Let’s be honest, we all would like live events to return to full capacity as quickly as possible so that we can spend our summer nights raving alongside our friends. As we all know, the past eight months has left us confined to our homes listening to live-streamed events instead of attending live shows. Shows that were supposed to take place at the end of this year have been re-scheduled to next and even shows that were supposed to take place in 2021 have already begun to re-schedule to 2022. On the contrary, major companies within the live events industry are making headway on new testing services. Still, many of us within the dance music community are uncertain about whether or not we will be able to return to full capacity events come next summer and that’s totally okay. Here’s our take on the future of live events and how it could go either way considering recent current events.
As a result of the rapid increase in current COVID-19 cases, festivals are pushing their already postponed dates even further down the road. Buku Music Festival had initially postponed their 2020 dates to 2021 but just came out with a statement on Thursday saying that “Vaccines would not be widely accessible to the general public before then,” and therefore decided to cancel their 2021 event and put in place an alternative event which will take place in October (We’ll see about that). California is heading for yet another lockdown, as new cases in the United States amount to over 200,000 cases per day. Other states will most likely follow this lockdown procedure and if this number stays the same or continues to rise, we can expect live events to occur at the tail end of next year as predicted by scientists and health officials or quite possibly, 2022.
On the contrary, scientists and health officials are predicting that live events will return sometime next autumn due to the recent approval of vaccines and other industry-leading innovators; one of which is Ticketmaster’s rapid COVID-19 testing service. Live events is a tricky entertainment niche to accommodate considering there are typically thousands of individuals at a single event standing in close proximity to one another for extended periods of time. To combat this, the entertainment industry is currently pursuing ideas of on-site testing, and looking at the idea of individuals becoming vaccinated prior to the event. Easier said than done.
Ticketmaster is in the midst of developing a plan that would allow their ticket holders to enter venues if they have received a COVID-19 vaccine or have tested negative within the last 24-72 hours. UK based event and festival company, Swallow Events, has partnered with Roche to launch their own rapid COVID-19 testing service for the live events industry in hopes of speeding up the time it will take to return to live events.
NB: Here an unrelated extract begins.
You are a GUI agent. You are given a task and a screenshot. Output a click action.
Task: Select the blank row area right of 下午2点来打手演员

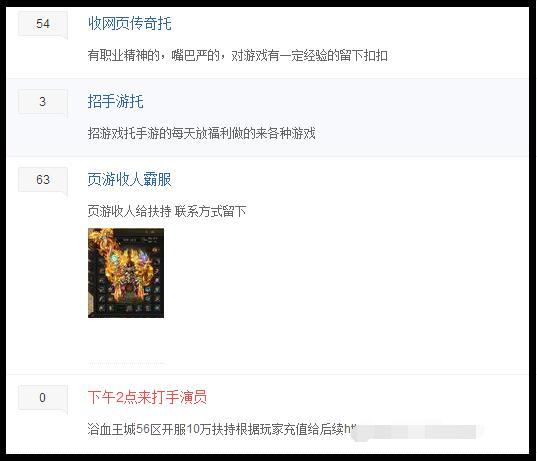(x=366, y=397)
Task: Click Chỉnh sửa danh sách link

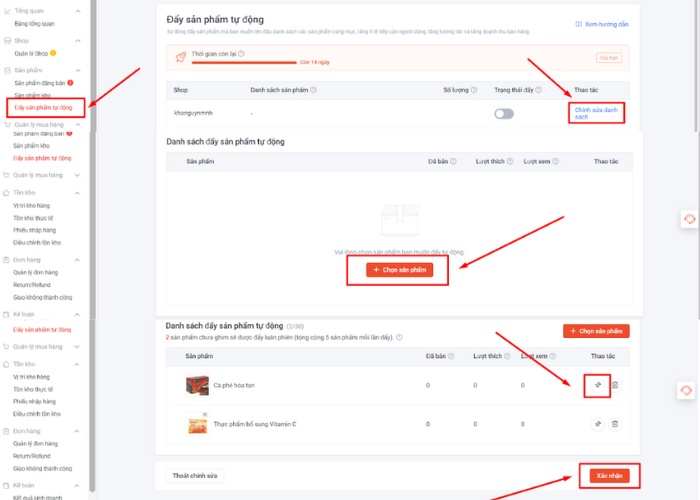Action: pos(596,113)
The test will offer Roche’s MHRA-, CE- and PHE- approved COVID-19 tests which will take just 15 minutes to complete. This effort from both Ticketmaster and Swallow Events has allowed the dance music community to feel hopeful about a return to live events come summer 2021, however, we are still a very long ways away, and given the recent spike in COVID-19 cases, the possibility seems to be growing further away from us.
Unfortunately, Buku Music Festival is not the only music-related event that was set for 2020 that has already gotten pushed back to a much further date. The Weeknd, Green Day, Fall Out Boy, Bonnaroo, and Burning Man, etc (the list goes on and on) are just some of the countless events and performances that have been canceled or postponed until mid to end of the year come 2021; and we do not know if these postponed events will be able to even occur. It is too early to tell if Buku Music Festival made the right call by already canceling their festival for 2021. Vaccines are already being prepped for distribution in the UK and in the United States but it’s going to take time for every individual to become vaccinated, especially the youth. The vaccines that are being distributed have not undergone a tremendous amount of testing which makes people wonder how safe the vaccine is in the long run. This may shy people away from getting vaccinated which is why live event companies should continue to pursue innovative ways to implement on-site testing services when possible.
Ultimately it is too early to tell if we are going to have live events come the summer of 2021. As much as we’d like to think that we will, we simply just do not know. As vaccines and proper live event testing services are being discussed to accommodate the possibility of attending live events, current COVID cases are spiking at an alarming rate. Furthermore, the number of COVID-19 cases is only going to spike as we enter the winter months. From where we currently stand, live events will hopefully return next summer at the earliest, but again, we simply do not know.
We all should continue to stay hopeful and maintain a positive mindset because we do not know what could happen. We could see a huge decrease in cases as a result of the individuals who are vaccinated first or we could see a continuous stream of cases that would cause live event companies to push back their already re-scheduled dates. It is too early to call, but we all must stay hopeful and stay positive together.